Contact: Medical Discoveries, Inc.   FOR IMMEDIATE RELEASE


TWIN FALLS, IDAHO, August 4, 2004 – Medical Discoveries, Inc. (OTC-BB as MLSC) announced today an addition in clinical development priorities to multiple indications, led by Cystic Fibrosis (CF) and HIV, as allowed under an FDA Drug Master File (DMF).

The Company’s clinical development objectives have been broadened to include Cystic Fibrosis (CF) as a lead indication, together with HIV. Both Initial New Drug applications (IND’s) are expected to be filed with the FDA in Q4 of 2004 under MDI’s Drug Master File, which is a submission to the Food and Drug Administration that may be used to provide confidential detailed information about facilities, processes, or articles used in the manufacturing, processing, packaging, and storing of one or more human drugs.

The decision to elevate CF to a clinical development status on par with HIV has come about for a number of reasons:

    Unlike HIV, which has numerous existing therapeutics in the market, CF has no existing life-extending therapies. The average age of mortality is 31 years, and CF represents an FDA Orphan Indication, which could mean 7 years of exclusivity in the U.S. and 10 years in the EU.
    Medical Discoveries now possesses pre-clinical data (a CF-like murine model) from the UW Medical School showing that MDI-P, the Company’s therapeutic, provides exemplary pathogen-killing effect for the pulmonary infections characteristic of CF patients. Equally important, MDI-P appears to also process the mucus in CF-like lungs, allowing the viscous-state mucus to be removed from the plugged airways. As a result, MDI-P may represent a life-extending therapy for CF patients.
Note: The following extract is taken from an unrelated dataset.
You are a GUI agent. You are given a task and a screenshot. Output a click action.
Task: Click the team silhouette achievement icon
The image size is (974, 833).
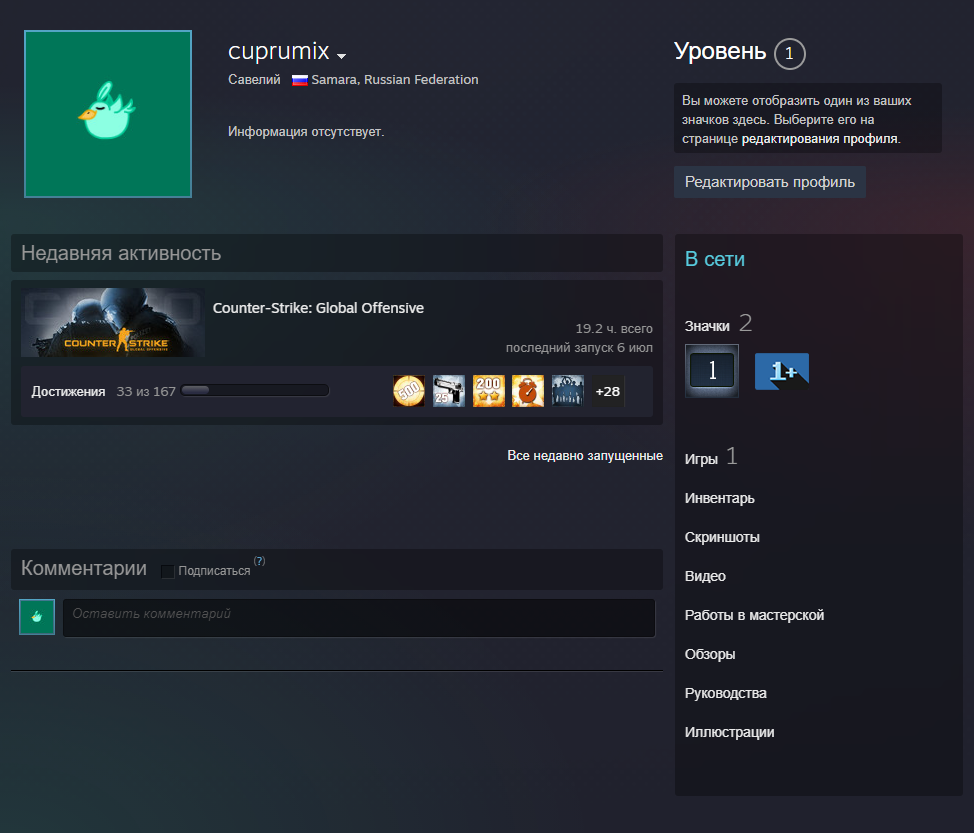[x=568, y=391]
    While CF has an incidence of only 30,000 new cases/year in the U.S., there resides a surviving population approaching one million CF patients, with a similar number in the EU. Therefore, the market value of this indication may represent a multi-billion/year potential for MDI-P, should clinical therapeutic results be sufficiently strong. The unmet medical need of this CF population is substantial, with no drugs currently in the market or to MDI’s knowledge under development which might offer a comparable life-extending effect.
    The Company expects an expedited FDA review and approval for Phase I clinical trials in CF. It is possible that CF could be approved for human clinical trials prior to MDI gaining similar approval for trials in HIV, due to a general absence of competing, life-extending therapies in CF. Therefore, the addition of CF as a lead indication should serve as insurance that MDI be allowed by the FDA to start trials for at least one of these indications in Q1 of 2005.

MDI will consider the option of retaining CF as an indication for full development and marketing on its own, using a small detail sales force, given the limited number of qualified CF sites (117 in the US, with only 18 primary sites). Unlike other indications such as HIV and asthma, where MDI will most likely pursue an out-licensing strategy, MDI could then retain all of the profits from CF sales, which could begin in as little as 2.5 years.

Consequently, MDI will be prosecuting its clinical trials under a Drug Master File application, in which INDs for both CF and HIV will be filed in Q4, 2004. Following approval of its first IND, the Company hopes to then initiate clinical trials in Q1 of 2005, to be followed by the second indication as soon as practicable.

MDI’s President & Chief Executive Officer, Judy Robinett, commented: “We felt this adoption of multiple indications was the most prudent strategy to ensure timely start of clinical trials as early as possible in 2005. With the addition of CF to the first priority status, together with HIV, we now have improved our odds of starting at least one of these two indications in the clinic in Q1 of 2005. Momentum is important with biotech companies, and this multiple indication strategy under a DMF is a good insurance policy for MDI to maintain its clinical development



momentum. We are very comfortable with adding CF to be on a parallel development priority with HIV.”

Robinett continued: “A Drug Master File is a valuable vehicle and procedure for use when a potential contractor or partner needs to review proprietary components involving the drug MDI-P and the device which makes it. While the FDA must have all of MDI’s proprietary information to consider one or more IND’s, the DMF allows other parties to reference part of this protected information without learning all of it. Filing a DMF clears the way for Medical Discoveries to develop and share its proprietary information with others, while still providing all of its information to the FDA in pursuit of clinical tests.”

Formed in 1991, Medical Discoveries, Inc. is a publicly traded (OTC Bulletin Board as MLSC) development-stage biopharmaceutical research company engaged in the research, development and validation of its patented anti-infective technology. MDI’s electrolyzed solution of free radicals represents a novel approach to treating its initial target indication, HIV.

Information in this press release relating to the potential of MDI constitutes forward-looking statements. Actual results in future periods may differ materially from the forward-looking statements because of a number of risks and uncertainties set forth in MDI’s 2003 Annual Report on Form 10-KSB and other filings with the Securities and Exchange Commission.